Qdrant teaser.
Qdrant teaser.

Qdrant’s AI vector search is faster, auditable and more available

Composable vector search and database supplier Qdrant has announced faster indexing, 3-way clusters for instant failover, and audit logging for compliance.

The company produces a stand-alone vector database to store the embeddings used by Large Language Models (LLMs) and autonomous AI agents involved in AI inferencing activities such as Retrieval-Augmented Generation (RAG). It says that enterprise AI service acquisition teams ask three basic questions about any vector search offering: can it support growing workloads, can it stay up if infrastructure components fail, and can we audit what it does?

Qdrant co-founder and CEO André Zayarni.
Qdrant co-founder and CEO André Zayarni.

Andre Zayarni, Qdrant’s CEO and co-founder, said: “GPUs aren't just for model inference. They're for indexing too. We've supported GPU-accelerated HNSW construction in open source since v1.13, and now it's available in Qdrant Cloud. Pair that with multi-AZ replication and audit logging, and enterprise teams have everything they need to run Qdrant in production for their most critical workloads. 

Qdrant is announcing:

  • GPU-accelerated indexing delivering up to 4x faster HNSW (Hierarchical Navigable Small World) index builds on dedicated GPUs in Qdrant Cloud, based on Qdrant benchmarks. Customers can add GPUs to existing clusters for high-volume indexing bursts. 
  • Multi-Availability Zone (AZ) clusters replicate data across three availability zones within a region through cross-AZ replication — not failover. If an availability zone goes down, reads and writes continue from the surviving zones with no failover delay and no customer action required.
  • Audit logging captures all operations performed through the Qdrant API: queries, upserts, deletes, collection management, and snapshot operations. Each entry is structured JSON with user and API key attribution, timestamp, target collection, and result of the action (allowed or denied).

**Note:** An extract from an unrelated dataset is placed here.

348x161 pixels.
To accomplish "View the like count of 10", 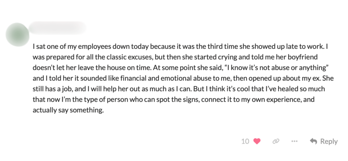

When an autonomous system acts on retrieved context, audit logging provides the trail showing which service queried which collection, when, and whether the request was authorized. Retention is configurable; for long-term needs, logs can be downloaded via the API and stored externally.

GPU-accelerated indexing is available today on AWS, with additional cloud providers and regions on the roadmap. Multi-AZ clusters are available on QDdrant’s Premium Multi-AZ tier, offering up to 99.95 percent uptime SLAs. Audit logging is available on all paid Qdrant Cloud clusters.

Find out more about these three items here.

Bootnote

Hierarchical Navigable Small World (HNSW) search aims to find the nearest neighbour in a vector database to a query vector. As we understand it, HNSW views vectors as being connected to other similar vectors in a graph relationship. These graphs become huge as vector numbers increase. HNSW creates layers of virtual graphs with the first, sparse, layer having few vectors, so the nearest neighbour is quickly found, and subsequent ones having more, with the final layer having all vectors present. The algorithm works such that each layer provides a shortcut entry point to the next layer, shortening overall search time.

Qdrant competitor Pinecone supports HNSW and says "Pinecone's inference infrastructure leverages Nvida GPUs to optimize embedding and reranking performance." Zilliz also supports HNSW and GPU-acceleration; "Milvus, which Zilliz Cloud is built on, introduced GPU indexing capabilities powered by Nvidia's CUDA-Accelerated Graph Index for Vector Retrieval (CAGRA), part of the RAPIDS cuVS library."